S’agissant du niveau d’exécution des dépenses d’investissement, le CNT révèle que sur les 36 départements ministériels et/ou institutions du gouvernement, aucun n’a atteint 100%. Pire, 10 ont un niveau d’exécution de moins de 50% ; 11 se trouvent entre 50 et 75% ; 16 ont un niveau d’exécution supérieur à 75%. « Il est à noter que le Secrétariat général du gouvernement, sur une allocation de 5 milliards de GNF n’a, à date, rien exécuté. »

Selon elle, de cette analyse, il ressort une disparité énorme entre les taux d’exécution des départements. Pourtant, ils sont tous soumis au même code de passation des marchés publics. 21 sur 37 départements (plus de la moitié), ont un taux d’exécution inférieur à l’objectif minimum annuel qui est de 75%. Ce qui affecterait sérieusement le niveau d’exécution global des dépenses d’investissement, selon l’organe législatif transitoire qui invite le gouvernement « à améliorer considérablement le niveau global des dépenses d’investissement, en vue d’assurer un développement durable » du pays.

« Gérer la galère »

Dans le but de rationaliser les dépenses publiques et renforcer les organes de Contrôle, lutter contre la corruption, le CNT exhorte d’améliorer significativement la dotation budgétaire de l’Inspection générale des finances, l’Inspection générale d’État, l’Agence de lutte contre la Corruption et la Cour des comptes…

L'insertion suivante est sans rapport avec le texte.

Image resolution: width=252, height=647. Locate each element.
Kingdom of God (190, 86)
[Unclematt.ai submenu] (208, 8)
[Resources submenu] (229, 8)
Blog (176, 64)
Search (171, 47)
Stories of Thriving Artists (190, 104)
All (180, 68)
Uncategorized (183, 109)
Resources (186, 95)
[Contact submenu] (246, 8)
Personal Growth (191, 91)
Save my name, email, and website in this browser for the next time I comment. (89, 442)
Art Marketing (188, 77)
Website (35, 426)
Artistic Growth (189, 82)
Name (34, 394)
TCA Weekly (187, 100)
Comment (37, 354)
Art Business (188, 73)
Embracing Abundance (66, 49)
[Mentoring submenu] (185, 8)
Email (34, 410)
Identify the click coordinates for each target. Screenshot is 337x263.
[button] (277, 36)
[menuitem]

S’exprimant au nom du pool financier du gouvernement, Lancinet Condé, le ministre du Budget, s’est engagé à prendre en compte des 32 nouvelles recommandations des conseillers nationaux. Pour lui, le gouvernement doit « gérer la galère. Il n’y a pas de bonne solution pour gérer la galère. Il ya peu de ressources et beaucoup de dépenses. Il faut prioriser et envoyer un peu sur chaque objectif afin de rester robuste et de maintenir l’équilibre. » Il a promis que si les ressources augmentent, les efforts monteront aussi.